Failure to Provide Nail Care to Dependent Residents
Penalty
Summary
The facility failed to provide adequate nail care to dependent residents, as evidenced by observations, interviews, and record reviews. One resident with multiple medical conditions, including vertebral fractures, malnutrition, and cognitive communication deficits, reported not receiving nail care since admission. He stated he had to rip off his own fingernails, which were observed to be jagged, with sharp edges and dark debris underneath, and his toenails were also long. Staff interviews confirmed that nail care had not been provided, and the LPN indicated that nail care was only performed in the activity room and not in individual rooms unless residents were on a locked unit.
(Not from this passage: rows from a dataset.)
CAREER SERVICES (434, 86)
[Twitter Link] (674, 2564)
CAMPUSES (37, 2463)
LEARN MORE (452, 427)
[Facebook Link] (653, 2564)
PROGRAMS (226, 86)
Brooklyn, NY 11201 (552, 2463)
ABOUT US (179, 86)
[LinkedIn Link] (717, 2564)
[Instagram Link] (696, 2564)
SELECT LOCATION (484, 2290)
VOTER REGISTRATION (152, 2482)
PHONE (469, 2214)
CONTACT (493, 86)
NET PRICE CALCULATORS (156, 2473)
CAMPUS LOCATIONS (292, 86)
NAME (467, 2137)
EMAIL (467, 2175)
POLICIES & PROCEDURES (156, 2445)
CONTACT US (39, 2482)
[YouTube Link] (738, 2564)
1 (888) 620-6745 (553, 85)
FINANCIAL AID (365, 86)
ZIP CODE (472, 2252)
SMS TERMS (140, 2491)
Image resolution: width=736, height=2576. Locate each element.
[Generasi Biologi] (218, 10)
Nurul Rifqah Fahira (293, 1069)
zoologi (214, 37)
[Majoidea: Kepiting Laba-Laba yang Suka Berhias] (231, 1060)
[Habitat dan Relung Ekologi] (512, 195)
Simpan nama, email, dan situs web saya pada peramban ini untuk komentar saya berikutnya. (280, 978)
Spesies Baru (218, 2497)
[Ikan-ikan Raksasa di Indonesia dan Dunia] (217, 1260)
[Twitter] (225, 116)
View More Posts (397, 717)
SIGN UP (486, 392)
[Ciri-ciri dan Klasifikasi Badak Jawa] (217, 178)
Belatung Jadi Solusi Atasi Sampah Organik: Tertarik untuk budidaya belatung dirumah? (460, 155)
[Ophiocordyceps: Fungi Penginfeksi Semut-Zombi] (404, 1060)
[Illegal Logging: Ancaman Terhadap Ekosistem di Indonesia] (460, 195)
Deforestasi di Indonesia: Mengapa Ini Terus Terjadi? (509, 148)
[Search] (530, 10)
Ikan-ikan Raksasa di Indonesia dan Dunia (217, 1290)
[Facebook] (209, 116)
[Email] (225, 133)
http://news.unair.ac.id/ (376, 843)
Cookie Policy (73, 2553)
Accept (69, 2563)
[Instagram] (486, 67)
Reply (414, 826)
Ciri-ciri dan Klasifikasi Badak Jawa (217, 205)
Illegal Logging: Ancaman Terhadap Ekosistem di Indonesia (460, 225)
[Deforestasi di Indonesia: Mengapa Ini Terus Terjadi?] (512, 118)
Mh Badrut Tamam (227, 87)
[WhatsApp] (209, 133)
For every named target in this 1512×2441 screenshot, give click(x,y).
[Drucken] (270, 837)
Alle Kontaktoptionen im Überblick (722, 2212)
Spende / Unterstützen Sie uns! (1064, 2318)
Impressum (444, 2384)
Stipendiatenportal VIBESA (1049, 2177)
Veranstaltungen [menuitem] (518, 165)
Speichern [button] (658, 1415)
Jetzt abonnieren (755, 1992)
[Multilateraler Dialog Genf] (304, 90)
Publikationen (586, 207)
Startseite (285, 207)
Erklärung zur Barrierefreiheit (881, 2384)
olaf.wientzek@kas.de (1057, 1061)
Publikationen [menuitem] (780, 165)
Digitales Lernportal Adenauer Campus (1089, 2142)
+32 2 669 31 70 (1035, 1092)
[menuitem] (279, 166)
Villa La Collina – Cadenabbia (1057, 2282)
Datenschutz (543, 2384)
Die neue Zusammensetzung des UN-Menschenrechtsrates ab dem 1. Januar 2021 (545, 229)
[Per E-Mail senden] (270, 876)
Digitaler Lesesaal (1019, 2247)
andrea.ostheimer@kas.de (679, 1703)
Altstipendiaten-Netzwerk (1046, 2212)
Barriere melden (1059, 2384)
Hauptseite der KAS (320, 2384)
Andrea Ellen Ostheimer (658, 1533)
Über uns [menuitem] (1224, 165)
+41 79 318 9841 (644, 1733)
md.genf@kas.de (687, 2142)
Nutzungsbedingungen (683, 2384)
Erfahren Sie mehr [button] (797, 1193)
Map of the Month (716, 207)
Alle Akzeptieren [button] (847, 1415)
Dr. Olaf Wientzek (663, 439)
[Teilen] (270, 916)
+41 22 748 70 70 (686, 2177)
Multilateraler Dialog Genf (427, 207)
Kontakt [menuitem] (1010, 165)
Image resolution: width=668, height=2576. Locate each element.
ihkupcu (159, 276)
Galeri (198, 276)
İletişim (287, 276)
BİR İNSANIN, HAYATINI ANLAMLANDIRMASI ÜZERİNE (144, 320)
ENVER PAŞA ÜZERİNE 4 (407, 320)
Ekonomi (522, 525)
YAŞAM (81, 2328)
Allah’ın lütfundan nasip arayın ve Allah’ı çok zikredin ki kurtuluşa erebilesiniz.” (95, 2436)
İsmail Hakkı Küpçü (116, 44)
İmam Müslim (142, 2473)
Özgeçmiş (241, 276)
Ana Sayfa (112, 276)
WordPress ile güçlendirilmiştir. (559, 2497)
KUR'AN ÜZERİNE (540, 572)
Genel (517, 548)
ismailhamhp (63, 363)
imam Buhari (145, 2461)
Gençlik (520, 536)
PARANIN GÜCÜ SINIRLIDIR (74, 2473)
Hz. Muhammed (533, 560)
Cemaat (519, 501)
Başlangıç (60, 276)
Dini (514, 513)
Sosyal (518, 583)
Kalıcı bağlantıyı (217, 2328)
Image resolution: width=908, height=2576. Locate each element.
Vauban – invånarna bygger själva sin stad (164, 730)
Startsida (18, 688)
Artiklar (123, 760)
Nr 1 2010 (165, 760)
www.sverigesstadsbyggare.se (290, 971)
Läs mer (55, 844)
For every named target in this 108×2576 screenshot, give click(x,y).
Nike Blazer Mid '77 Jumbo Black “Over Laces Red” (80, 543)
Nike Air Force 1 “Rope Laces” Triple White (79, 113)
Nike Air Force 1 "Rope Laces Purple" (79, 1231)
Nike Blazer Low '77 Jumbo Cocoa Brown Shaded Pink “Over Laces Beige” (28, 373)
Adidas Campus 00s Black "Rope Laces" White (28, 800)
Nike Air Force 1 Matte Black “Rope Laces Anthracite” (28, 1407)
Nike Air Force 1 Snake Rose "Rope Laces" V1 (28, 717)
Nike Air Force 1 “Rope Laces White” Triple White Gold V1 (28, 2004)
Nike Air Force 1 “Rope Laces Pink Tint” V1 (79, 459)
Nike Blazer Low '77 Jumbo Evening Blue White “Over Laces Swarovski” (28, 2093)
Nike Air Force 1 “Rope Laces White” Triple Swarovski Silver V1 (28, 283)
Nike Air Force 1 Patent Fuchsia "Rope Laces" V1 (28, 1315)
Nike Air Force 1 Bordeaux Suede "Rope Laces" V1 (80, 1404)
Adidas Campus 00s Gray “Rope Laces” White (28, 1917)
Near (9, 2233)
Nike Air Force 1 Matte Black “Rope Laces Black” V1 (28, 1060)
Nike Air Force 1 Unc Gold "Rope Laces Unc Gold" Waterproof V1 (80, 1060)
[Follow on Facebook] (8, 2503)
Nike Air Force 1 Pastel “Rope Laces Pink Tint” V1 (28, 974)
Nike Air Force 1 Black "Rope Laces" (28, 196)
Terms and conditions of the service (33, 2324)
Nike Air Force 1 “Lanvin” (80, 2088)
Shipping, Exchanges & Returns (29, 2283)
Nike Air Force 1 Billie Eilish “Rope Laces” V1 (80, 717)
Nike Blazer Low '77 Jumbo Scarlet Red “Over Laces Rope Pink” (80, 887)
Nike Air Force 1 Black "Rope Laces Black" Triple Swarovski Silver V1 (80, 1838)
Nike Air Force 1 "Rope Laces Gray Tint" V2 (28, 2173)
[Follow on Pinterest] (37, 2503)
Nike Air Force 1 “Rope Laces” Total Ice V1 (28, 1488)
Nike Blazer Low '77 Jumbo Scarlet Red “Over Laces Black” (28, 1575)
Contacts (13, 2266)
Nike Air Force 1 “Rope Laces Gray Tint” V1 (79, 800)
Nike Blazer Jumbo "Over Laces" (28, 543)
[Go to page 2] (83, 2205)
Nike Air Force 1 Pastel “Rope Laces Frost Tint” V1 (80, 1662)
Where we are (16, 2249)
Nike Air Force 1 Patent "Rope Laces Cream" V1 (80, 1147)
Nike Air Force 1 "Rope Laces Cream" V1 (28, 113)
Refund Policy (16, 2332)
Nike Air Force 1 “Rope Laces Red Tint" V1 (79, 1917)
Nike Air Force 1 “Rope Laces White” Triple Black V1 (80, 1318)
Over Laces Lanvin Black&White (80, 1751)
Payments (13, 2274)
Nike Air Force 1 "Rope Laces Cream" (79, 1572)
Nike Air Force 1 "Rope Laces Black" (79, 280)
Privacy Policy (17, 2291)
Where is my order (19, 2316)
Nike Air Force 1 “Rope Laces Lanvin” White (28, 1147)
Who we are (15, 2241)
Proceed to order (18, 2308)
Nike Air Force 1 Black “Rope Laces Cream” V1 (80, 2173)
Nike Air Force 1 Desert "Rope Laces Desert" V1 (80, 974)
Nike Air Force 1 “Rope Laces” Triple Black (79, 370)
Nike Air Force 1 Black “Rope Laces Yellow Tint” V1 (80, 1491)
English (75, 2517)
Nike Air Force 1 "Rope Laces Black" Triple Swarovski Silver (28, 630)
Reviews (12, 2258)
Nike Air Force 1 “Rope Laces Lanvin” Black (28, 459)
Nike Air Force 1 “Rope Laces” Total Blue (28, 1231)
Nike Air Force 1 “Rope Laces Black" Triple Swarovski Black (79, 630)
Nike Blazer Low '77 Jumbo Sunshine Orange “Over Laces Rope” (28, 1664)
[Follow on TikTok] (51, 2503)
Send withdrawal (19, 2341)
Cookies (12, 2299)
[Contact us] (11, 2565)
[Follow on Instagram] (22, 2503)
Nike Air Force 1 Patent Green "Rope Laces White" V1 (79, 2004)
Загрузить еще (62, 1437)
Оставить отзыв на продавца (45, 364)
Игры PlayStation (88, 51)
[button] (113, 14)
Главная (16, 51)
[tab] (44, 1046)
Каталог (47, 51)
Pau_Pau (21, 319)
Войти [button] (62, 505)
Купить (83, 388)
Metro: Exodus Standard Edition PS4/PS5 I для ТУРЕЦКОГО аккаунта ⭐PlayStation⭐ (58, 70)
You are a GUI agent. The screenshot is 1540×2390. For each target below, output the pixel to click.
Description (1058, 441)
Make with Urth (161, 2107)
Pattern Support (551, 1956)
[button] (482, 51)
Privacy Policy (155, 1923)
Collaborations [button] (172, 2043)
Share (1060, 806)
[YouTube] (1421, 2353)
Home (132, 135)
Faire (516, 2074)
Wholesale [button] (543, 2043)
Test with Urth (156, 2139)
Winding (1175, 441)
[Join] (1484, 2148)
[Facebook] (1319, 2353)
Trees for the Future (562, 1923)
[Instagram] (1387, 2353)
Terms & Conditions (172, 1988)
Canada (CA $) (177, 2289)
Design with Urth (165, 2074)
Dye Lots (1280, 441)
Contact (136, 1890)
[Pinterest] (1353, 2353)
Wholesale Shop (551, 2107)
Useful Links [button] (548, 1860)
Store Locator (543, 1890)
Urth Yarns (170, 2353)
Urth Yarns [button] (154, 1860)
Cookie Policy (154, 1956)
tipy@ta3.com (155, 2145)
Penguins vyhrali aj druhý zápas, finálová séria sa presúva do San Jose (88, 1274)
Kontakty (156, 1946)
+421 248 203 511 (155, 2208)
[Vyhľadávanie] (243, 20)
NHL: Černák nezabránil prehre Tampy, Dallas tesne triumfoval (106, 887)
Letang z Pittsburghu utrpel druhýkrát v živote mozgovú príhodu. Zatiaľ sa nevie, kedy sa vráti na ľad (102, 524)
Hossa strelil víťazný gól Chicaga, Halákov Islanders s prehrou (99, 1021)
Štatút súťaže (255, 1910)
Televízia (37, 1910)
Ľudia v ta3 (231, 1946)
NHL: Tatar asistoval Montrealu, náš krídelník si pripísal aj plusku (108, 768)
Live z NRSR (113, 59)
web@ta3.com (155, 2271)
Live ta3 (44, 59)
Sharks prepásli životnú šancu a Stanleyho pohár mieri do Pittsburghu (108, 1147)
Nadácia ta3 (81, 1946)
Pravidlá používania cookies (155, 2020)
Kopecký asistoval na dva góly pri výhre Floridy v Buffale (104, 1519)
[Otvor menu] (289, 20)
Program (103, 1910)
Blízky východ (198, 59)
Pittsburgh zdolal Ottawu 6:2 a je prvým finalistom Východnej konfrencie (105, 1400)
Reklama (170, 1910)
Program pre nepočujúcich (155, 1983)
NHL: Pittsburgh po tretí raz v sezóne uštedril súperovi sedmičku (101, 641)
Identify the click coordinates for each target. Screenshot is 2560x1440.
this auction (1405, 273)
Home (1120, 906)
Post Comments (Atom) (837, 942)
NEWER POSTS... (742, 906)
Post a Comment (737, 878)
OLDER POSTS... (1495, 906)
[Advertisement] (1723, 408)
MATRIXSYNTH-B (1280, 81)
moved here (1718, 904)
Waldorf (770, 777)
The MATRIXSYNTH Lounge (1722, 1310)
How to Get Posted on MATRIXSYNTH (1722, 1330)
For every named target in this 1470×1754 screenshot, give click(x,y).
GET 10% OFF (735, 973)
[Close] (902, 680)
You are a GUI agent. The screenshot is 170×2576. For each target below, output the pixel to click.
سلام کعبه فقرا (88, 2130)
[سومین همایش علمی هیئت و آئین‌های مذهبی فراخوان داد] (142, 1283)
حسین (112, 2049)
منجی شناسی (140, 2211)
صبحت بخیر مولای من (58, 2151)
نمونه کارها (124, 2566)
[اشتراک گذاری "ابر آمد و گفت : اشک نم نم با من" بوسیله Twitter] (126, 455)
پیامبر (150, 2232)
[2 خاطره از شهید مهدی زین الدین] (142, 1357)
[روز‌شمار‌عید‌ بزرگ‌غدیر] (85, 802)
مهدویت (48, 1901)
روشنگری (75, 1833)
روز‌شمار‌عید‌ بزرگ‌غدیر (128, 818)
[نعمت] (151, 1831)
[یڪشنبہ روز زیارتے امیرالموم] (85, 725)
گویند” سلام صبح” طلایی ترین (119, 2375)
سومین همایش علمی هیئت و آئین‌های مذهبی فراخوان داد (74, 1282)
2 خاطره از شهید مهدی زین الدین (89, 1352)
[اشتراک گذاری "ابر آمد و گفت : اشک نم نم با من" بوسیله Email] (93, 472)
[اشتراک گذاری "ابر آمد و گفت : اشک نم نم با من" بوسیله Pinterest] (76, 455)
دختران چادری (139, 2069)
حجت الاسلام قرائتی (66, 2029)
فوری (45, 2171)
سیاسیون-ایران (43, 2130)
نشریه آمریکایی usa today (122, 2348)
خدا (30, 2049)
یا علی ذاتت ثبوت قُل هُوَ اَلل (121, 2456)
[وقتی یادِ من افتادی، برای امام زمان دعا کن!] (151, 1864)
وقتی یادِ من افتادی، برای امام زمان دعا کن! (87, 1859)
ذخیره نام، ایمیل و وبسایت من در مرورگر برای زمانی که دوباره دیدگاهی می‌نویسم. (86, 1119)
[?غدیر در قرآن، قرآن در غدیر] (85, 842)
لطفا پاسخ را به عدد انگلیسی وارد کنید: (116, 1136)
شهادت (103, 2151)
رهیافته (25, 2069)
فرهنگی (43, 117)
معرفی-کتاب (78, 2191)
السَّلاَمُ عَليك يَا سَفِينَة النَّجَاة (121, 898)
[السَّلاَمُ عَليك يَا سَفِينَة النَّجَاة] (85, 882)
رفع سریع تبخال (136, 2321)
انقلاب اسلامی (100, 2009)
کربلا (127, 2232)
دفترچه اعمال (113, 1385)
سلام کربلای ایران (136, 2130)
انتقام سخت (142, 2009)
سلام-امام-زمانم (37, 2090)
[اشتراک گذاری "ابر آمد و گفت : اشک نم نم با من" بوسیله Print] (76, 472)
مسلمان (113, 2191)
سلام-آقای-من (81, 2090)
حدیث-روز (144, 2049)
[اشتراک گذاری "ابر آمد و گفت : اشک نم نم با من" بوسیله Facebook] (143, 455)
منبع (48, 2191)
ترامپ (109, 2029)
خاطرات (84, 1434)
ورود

The facility's policy required daily cleaning and regular trimming of nails, with documentation of care provided, but this was not followed for the resident. Another resident with a history of dementia, diabetes, and psychiatric disorders was observed to have very long toenails and reported not having seen a podiatrist for nail care since admission. Review of facility records confirmed the resident was not on the podiatry list, and the DON verified that no ancillary services had been provided since admission. The resident's care plan included interventions for nail care on bath days and as necessary, but these interventions were not implemented. These findings demonstrate a failure to provide necessary assistance with activities of daily living, specifically nail care, for residents who were dependent on staff for this aspect of personal hygiene.